Mad cow disease and its human version, variant Creutzfeldt-Jakob Disease (vCJD), are not the headline grabbers they were a few years ago. Last summer when a fourth U.S. death from vCJD, occurred in Texas, it barely made the news. Neither did the recall of 4,000 pounds of "organic" beef possibly contaminated with mad cow, shipped to Whole Foods and two restaurants, in New York and Kansas City, Mo. One industry source speculated the meat was eaten before the recall.
But others have doubts about the government's vigilance. In accounting for what happened to the first U.S. mad cow, found in Washington state in 2003 but born in Canada, the government said, "By December 27, 2003, FDA had located all potentially infectious product rendered from the BSE-positive cow in Washington State. This product was disposed of in a landfill in accordance with Federal, State and local regulations." (U.S. Department of Agriculture, House Committee on Government Reform and House Committee on Agriculture United States House of Representatives Joint Hearing, Review of the USDA's Expanded BSE Cattle Surveillance Program, Testimony of The Honorable Phyllis K. Fong Inspector General, July 14, 2004)
But the Los Angeles Times reported that despite "a voluntary recall aimed at recovering all 10,000 pounds of beef slaughtered at the plant on the day the diseased animal was killed. Some of that meat was sold to restaurants in several Northern California counties," and "soup made from the bones had been eaten." None of the restaurant owners received written notice of the recall, reported the Times and "federal inspectors did not visit them until 10 days after the recall."
Eleven months later a second mad cow was found in the U.S. and, unlike the first cow, was homegrown--born, raised and used for breeding at a Texas ranch, whose identify was protected. The cow had never left the property reported the Associated Press. ("Cattle Herd Must Stay Put." Associated Press, July 1, 2005) The cow had been tested twice and found disease-free until USDA Inspector General Phyllis Fong ordered a better test. (Nebraska State Paper, June 27, 2005)
The 12-year-old cream-colored Brahma cross had been sold by a farmer, whose identity was also protected, at a livestock sale and purchased by an order buyer who sent her to the slaughterhouse four days later, according to the government final report.

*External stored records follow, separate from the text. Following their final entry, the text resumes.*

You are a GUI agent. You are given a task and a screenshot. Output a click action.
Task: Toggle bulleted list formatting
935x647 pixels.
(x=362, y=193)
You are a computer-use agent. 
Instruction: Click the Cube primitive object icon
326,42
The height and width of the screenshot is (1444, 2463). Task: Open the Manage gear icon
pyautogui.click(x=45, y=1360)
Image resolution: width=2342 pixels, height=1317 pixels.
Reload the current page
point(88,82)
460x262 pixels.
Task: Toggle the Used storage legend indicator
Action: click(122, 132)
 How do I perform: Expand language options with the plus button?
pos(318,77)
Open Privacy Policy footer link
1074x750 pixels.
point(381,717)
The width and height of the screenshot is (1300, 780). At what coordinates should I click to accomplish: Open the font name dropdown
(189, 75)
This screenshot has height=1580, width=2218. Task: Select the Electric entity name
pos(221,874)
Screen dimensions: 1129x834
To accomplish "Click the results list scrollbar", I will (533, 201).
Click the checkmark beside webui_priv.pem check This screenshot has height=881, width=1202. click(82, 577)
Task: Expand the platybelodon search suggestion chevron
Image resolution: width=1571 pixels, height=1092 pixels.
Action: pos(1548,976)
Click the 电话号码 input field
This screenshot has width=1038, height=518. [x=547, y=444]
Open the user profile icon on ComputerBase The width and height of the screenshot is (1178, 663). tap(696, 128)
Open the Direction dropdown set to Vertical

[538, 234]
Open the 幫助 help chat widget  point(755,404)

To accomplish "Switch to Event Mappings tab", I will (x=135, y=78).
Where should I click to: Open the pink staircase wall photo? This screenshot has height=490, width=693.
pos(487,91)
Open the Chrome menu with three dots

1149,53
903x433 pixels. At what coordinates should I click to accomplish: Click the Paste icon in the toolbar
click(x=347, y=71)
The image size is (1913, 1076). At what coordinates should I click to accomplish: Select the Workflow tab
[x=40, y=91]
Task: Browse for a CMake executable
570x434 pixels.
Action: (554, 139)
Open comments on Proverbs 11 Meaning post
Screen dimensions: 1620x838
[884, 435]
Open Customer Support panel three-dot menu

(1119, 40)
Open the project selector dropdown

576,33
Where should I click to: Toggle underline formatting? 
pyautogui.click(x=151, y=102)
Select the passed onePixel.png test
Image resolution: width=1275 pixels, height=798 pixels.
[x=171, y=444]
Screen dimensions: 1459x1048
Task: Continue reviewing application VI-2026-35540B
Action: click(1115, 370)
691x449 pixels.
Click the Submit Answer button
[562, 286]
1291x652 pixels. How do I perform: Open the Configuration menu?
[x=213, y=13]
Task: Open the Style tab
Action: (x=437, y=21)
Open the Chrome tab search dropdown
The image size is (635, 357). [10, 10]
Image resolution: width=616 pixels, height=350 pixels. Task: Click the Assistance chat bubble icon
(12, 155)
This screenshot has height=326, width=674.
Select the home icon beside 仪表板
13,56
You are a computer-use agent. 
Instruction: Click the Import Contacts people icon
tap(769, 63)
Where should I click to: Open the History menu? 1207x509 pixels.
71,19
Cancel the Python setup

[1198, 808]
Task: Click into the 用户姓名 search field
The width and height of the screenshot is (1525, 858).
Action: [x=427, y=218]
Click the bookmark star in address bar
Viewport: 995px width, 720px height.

Despite reports that the cow was unable to walk at the livestock sale, the farmer told government investigators, "the cow had always been excitable and had fallen while she was being loaded to go to the market, but that this was not unusual behavior for her in his opinion." The farmer was "relatively sure" he had not kept any offspring from the cow but "there were essentially no records maintained on the index farm," reported the government.